# Reduce T-Network Feedback Resistance

Discussion in 'Homework Help' started by SilverKing, Jun 1, 2016.

1. ### SilverKing Thread Starter Member

Feb 2, 2014
72
0
Hi everyone,

I was asked to reduce the feedback resistance of the following T-Network:

My first though was to use Thevenin, and actually I've found some book used that method:

2. ### Jony130 AAC Fanatic!

Feb 17, 2009
3,993
1,116
But where is your question ?

3. ### SilverKing Thread Starter Member

Feb 2, 2014
72
0
Sorry about that. ^^" My question is whether this approach OK or not. And if the feedback resistance can be reduced more.
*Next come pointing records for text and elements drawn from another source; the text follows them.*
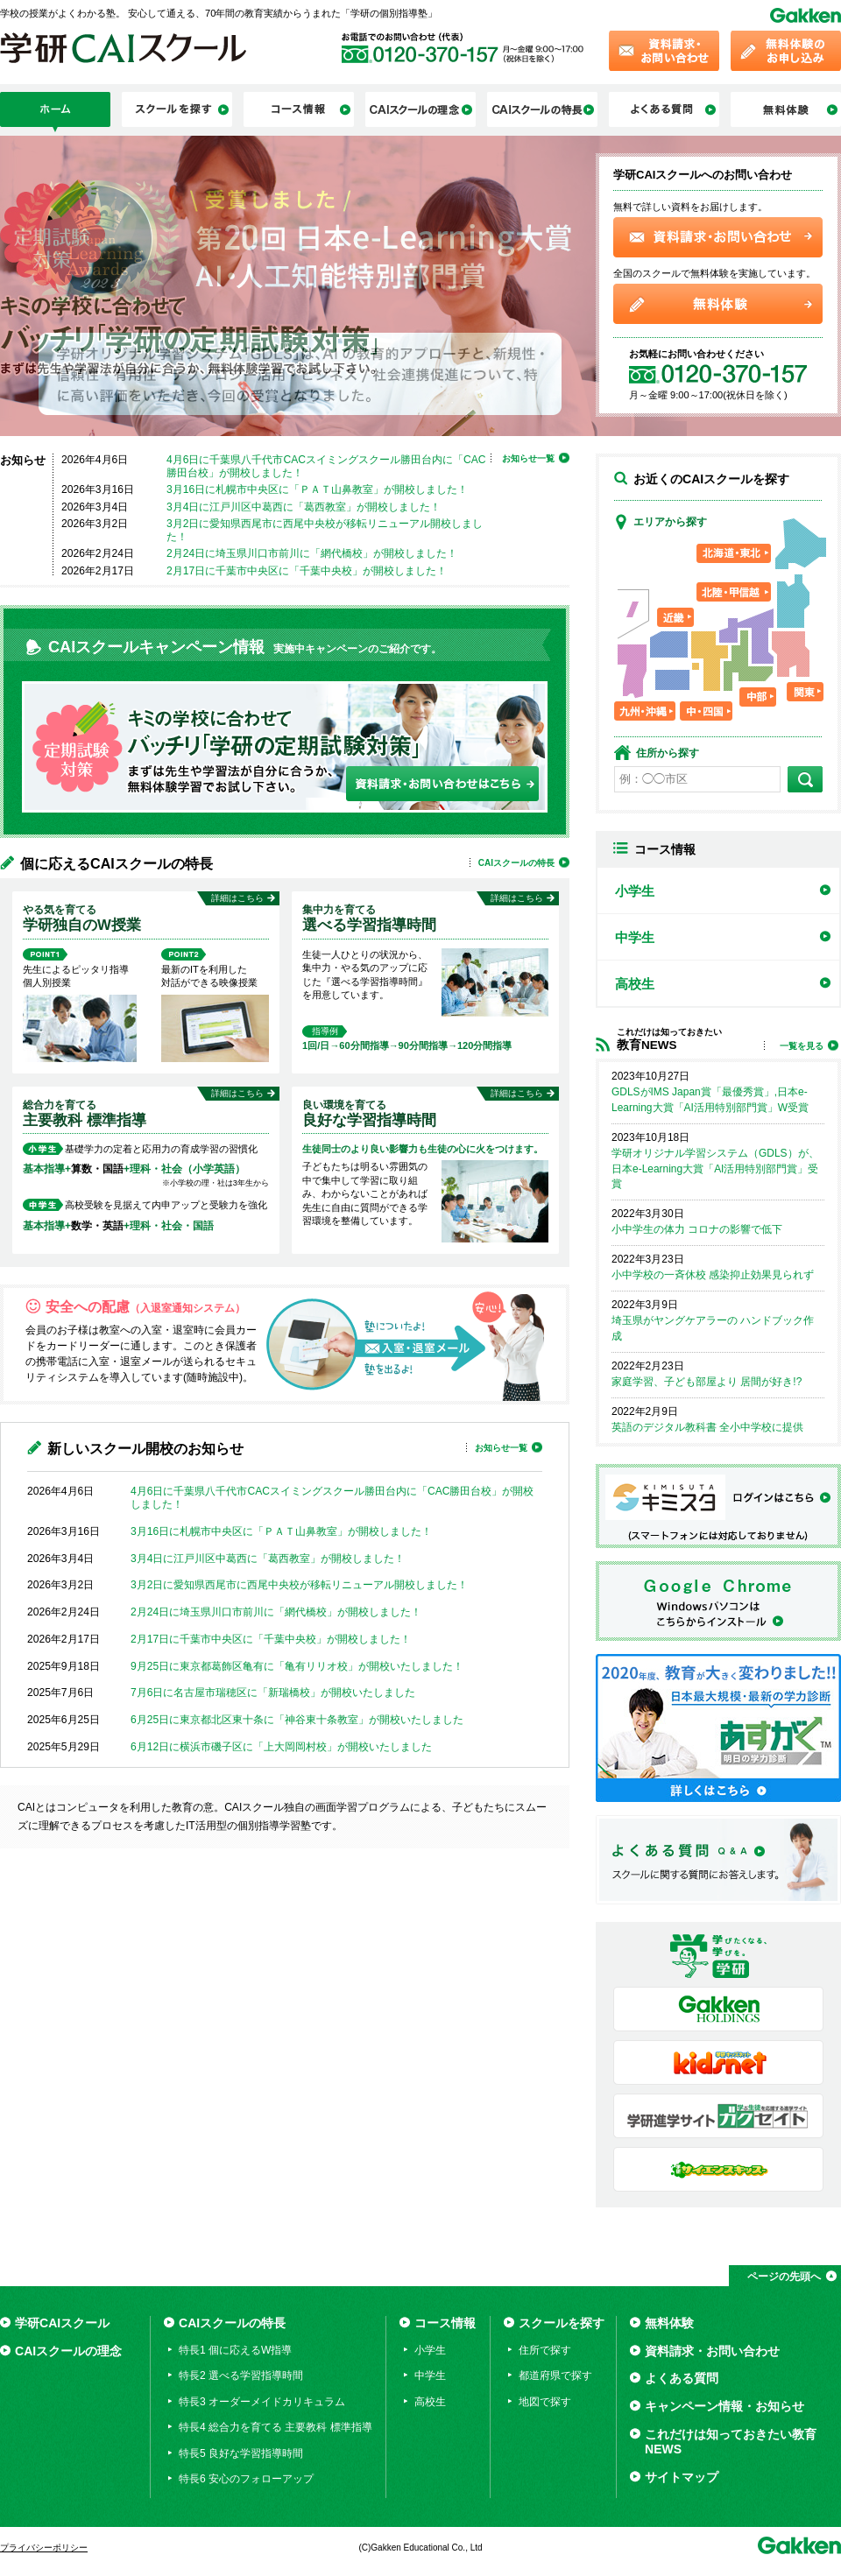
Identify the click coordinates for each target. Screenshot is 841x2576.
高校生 (634, 983)
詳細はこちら (237, 898)
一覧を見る (801, 1046)
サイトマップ (681, 2477)
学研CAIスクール (62, 2323)
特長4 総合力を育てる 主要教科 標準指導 (275, 2427)
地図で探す (545, 2402)
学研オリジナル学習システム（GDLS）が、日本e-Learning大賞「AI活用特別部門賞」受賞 (715, 1169)
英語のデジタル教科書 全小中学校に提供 (707, 1427)
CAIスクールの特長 (516, 863)
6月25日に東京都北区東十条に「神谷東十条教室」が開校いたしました (297, 1720)
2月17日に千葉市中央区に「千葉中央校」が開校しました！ (306, 571)
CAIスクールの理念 (68, 2351)
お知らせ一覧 (528, 458)
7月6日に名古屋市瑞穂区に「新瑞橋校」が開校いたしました (273, 1692)
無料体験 (669, 2323)
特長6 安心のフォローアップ (246, 2479)
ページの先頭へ (784, 2276)
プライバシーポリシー (44, 2547)
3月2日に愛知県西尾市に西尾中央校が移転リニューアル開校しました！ (299, 1585)
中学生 (634, 937)
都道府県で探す (555, 2375)
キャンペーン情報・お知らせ (724, 2406)
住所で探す (545, 2350)
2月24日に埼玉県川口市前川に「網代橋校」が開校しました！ (311, 553)
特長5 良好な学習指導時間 (241, 2453)
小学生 (634, 890)
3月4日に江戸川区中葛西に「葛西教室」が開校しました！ (303, 507)
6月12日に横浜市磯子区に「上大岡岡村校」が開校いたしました (281, 1747)
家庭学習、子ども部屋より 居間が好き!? (706, 1382)
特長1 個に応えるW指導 (235, 2350)
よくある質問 (681, 2378)
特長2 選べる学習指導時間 (241, 2375)
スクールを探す (561, 2323)
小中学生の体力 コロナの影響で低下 (696, 1229)
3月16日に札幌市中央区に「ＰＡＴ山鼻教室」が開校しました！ (317, 489)
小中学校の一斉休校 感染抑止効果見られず (712, 1275)
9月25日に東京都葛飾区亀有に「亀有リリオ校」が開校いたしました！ (297, 1666)
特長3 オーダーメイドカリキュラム (262, 2402)
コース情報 (445, 2323)
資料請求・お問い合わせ (712, 2351)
4. ### Jony130 AAC Fanatic!

Feb 17, 2009
3,993
1,116
Why do you think that this approach is wrong ?
Also you can convert the T-pad network to a PI-pad network using the Y-Δ transformation:
https://en.wikipedia.org/wiki/Y-Δ_transform
Or we can use some other network/circuit analysis techniques (KVL, KVL, Ohm's law etc.).
EDIT
For example I1 = Vin/R1 and Vx = - I1*R2 (Vx is a voltage across R4 resistor, the middle node).
I4 = Vx/R4 and I3 = (Vx - Vout)/R3. And from there we can solve for Vout/Vin

Last edited: Jun 1, 2016
5. ### crutschow Expert

Mar 14, 2008
13,501
3,375
You can make the resistance as low as you want.
There is no lower limit except for what the op amp output can drive.
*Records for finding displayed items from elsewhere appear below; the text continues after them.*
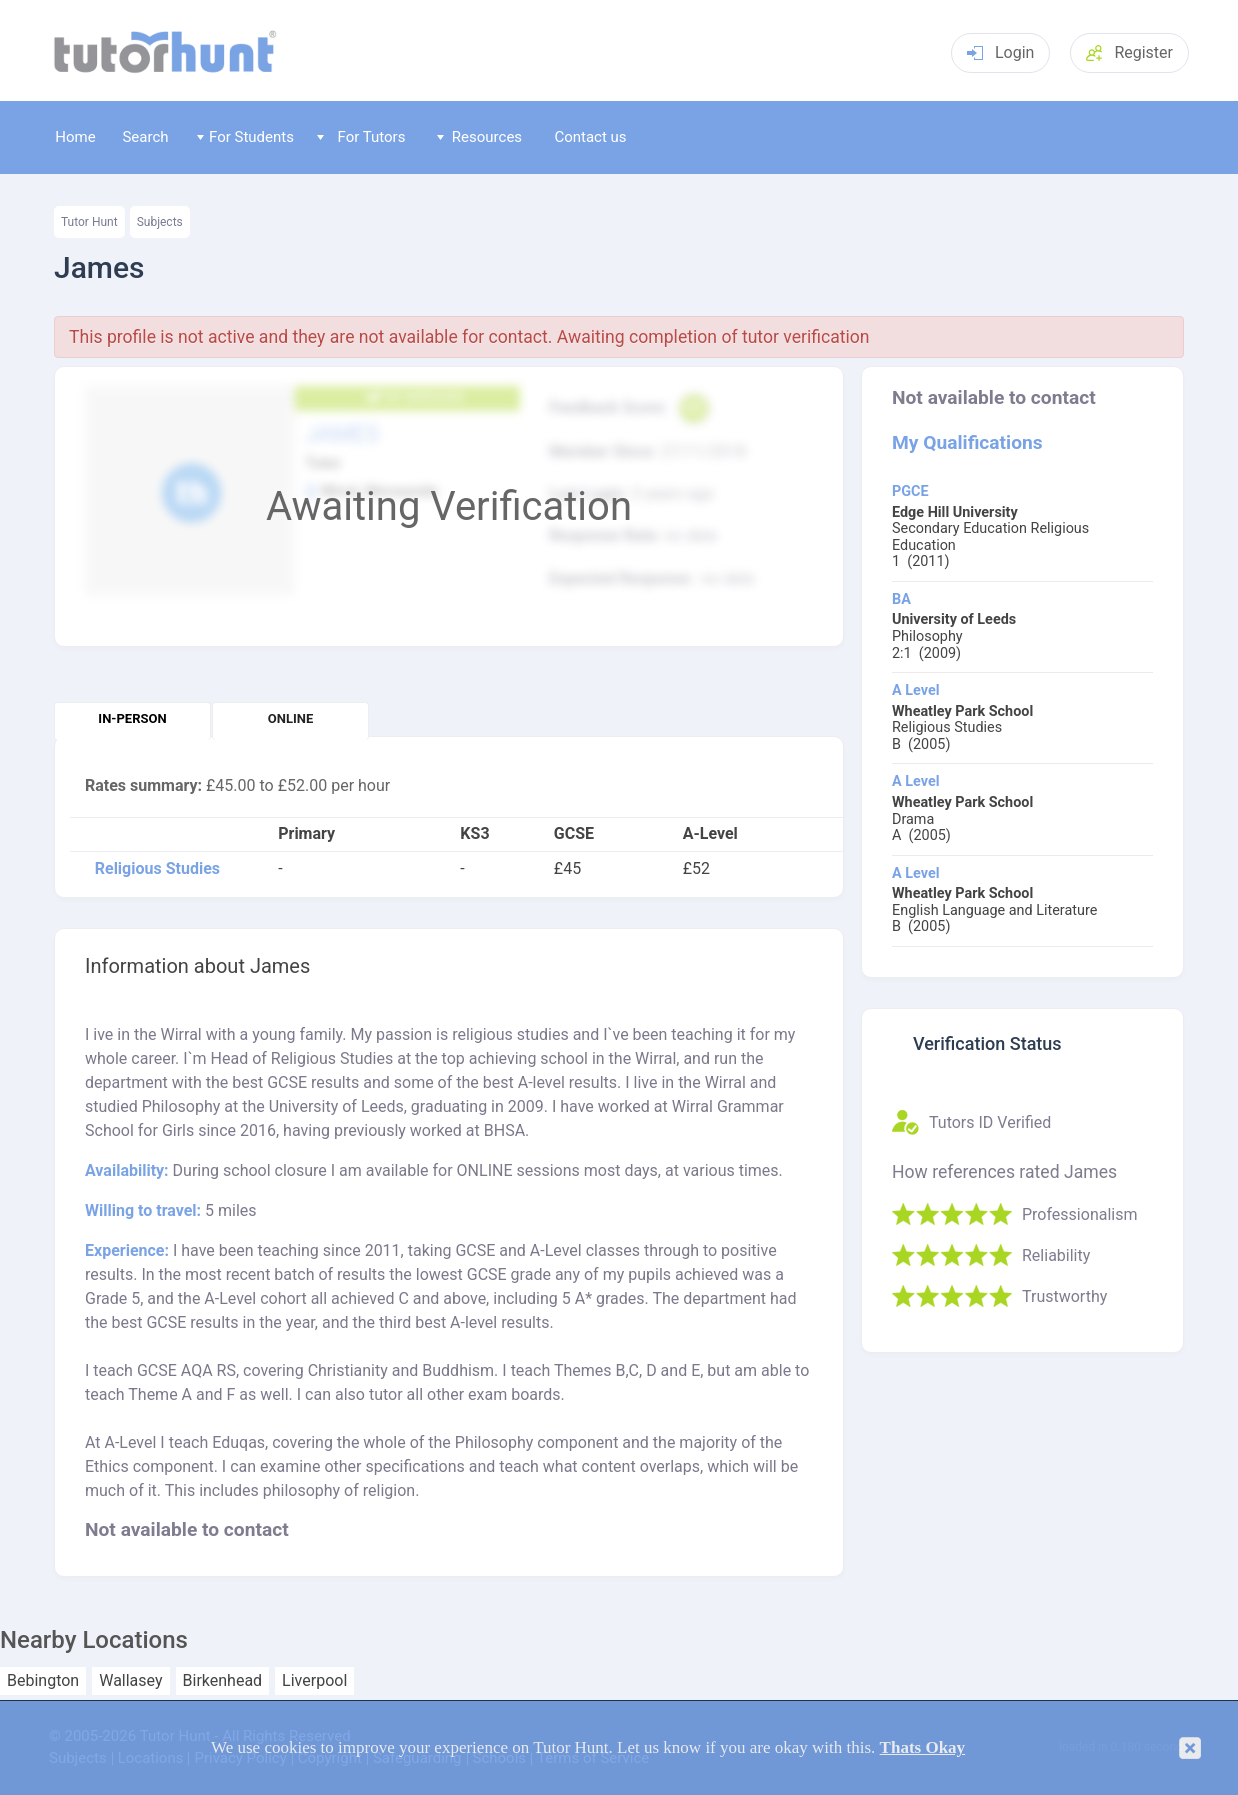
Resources (480, 137)
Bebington (43, 1681)
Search (145, 137)
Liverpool (314, 1681)
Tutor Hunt (89, 222)
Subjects (160, 222)
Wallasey (130, 1681)
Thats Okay (923, 1747)
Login (1000, 52)
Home (75, 137)
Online (290, 718)
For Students (245, 137)
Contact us (590, 137)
6. ### MrAl Distinguished Member

Jun 17, 2014
2,561
516
Hello there,

You can check your results using actual resistor values and see if you get the right answer. For example, with R1=1k, R2=2k, R3=4k, and R4=8k, you get a gain of 7.
Also, if you end up with two resistors in series you can always lump them into one resistor.

Dont forget about Norton, which makes it simpler just like Thevenin.

Using Thevenin and Norton theorems, we can do this another way.
Turn Vout into a current source using Nortons theorem and R3, that gives you three resistors in parallel:
R2, R3, and R4,
which form a single resistor, and then use Thevenin to turn the current source and those three resistors back into a voltage source, then divide by R2 to get the current in R2, which will end up being a combination of resistors, and then equate that to 1/R5 which will be the current when there is only one resistor in the feedback circuit R5. Simply take the inverse of that equation and on the right you have "R5" and on the left you have a combination of resistors which, when the values are substituted for the variables, yields the value of the single feedback resistor.
If you are interested i'll show you the technique, which is applicable to a wide range of different circuits.
Note we dont even have to calculate the 'gain', except maybe as a means to check our final results.